*SOURCE DOCUMENT:*

--

The North Jersey chamber rockers have been playing the songs from their splendid new album, aptly titled “Now,” for awhile. But now they’re ready to make it official with a record release party.

STP will jam the tiny stage of The HiFi Bar (formerly Brownie’s) in Manhattan’s East Village on Thursday night, Feb. 25, to celebrate its release.

nowcover “Now” is Speed the Plough’s eighth album, and is notable for its fresh-but-familiar sound and the fact that it’s the first release by the newly revived Coyote Records.

Coyote was responsible for some of the early releases by Yo La Tengo, The Feelies, Beat Rodeo, Chris Stamey,and other leading lights of the Hoboken indie rock scene that centered on Maxwell’s. It was co-founded by Steve Fallon, who also ran Maxwell’s before giving it all up and moving to Rehoboth Beach, Delaware, where he opened a collectibles shop called Gidget’s Gadgets.

--

*DATA EXCERPT:*

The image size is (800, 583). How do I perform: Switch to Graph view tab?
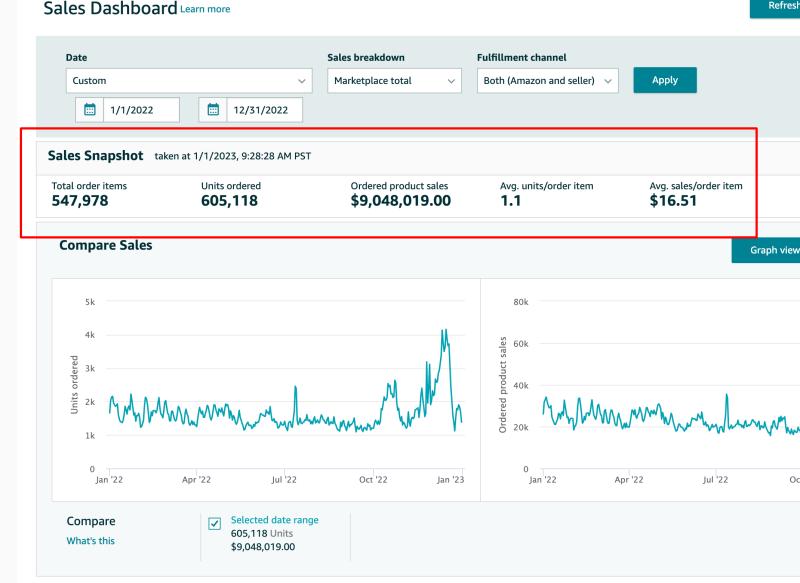coord(766,250)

--

*LIST OF TASKS:*
1 - Can you reproduce, word for word, the part of the article on Speed the Plough's new album that opens with the words containing "STP will jam" and closes with "revived Coyote Records."?
2 - Answer these from the article on Speed the Plough's new album:
(a) At which venue will the band celebrate the album's release?
(b) Which number album is "Now" for Speed the Plough?
(c) What was the name of the shop Steve Fallon opened in Rehoboth Beach?
3 - Can you write the next part of the article on Speed the Plough's album "Now," starting after its final sentence?

*ANSWERS IN ORDER:*
1 -
STP will jam the tiny stage of The HiFi Bar (formerly Brownie’s) in Manhattan’s East Village on Thursday night, Feb. 25, to celebrate its release.

nowcover “Now” is Speed the Plough’s eighth album, and is notable for its fresh-but-familiar sound and the fact that it’s the first release by the newly revived Coyote Records.

2 -
(a) The HiFi Bar (formerly Brownie's) in Manhattan's East Village
(b) Its eighth
(c) Gidget's Gadgets

3 -
It’s fitting in so many ways that “Now” is Coyote’s first release in years. Speed the Plough  started playing in 1984, during the golden age of the Hoboken scene, and has persevered — with an evolving membership always anchored by stalwarts Toni and John Baumgartner — through so many changes.

“Now” is a perfect example of Speed the Plough’s ability to ability to adapt.

The album preserves the feel of the band’s earlier work without  sounding dated. This disc embraces the talents of the new members — vocalist/guitaristsEd Seifert and Michael Baumgartner, bassist Cindi Merklee, and drummer John Demeski.

Seven of the album’s 12 tracks are John Baumgartner compositions featuring vocals by him or Toni, along with Toni’s traditional wind instruments. They’re every bit as good as anything they’ve done before. The haunting “Midnight in the World” — with its refrain of “Calling you ’cause I don’t know what to do” — is a particular earworm.

Their son, Michael, comes on strong with three contributions: “Garden,” a rocker that is probably the first of the gravel-voiced songwriter’s that I ever heard live, “Hey, Blue,” a gentle love song, and a brief (1:47), driving, Hüsker Dü-ish rocker, “Ed’s Song.”  that closes the disc.

Seifert contributes “Be With You,” a delightful, loping folk-rocker with spare, repeated lyrics.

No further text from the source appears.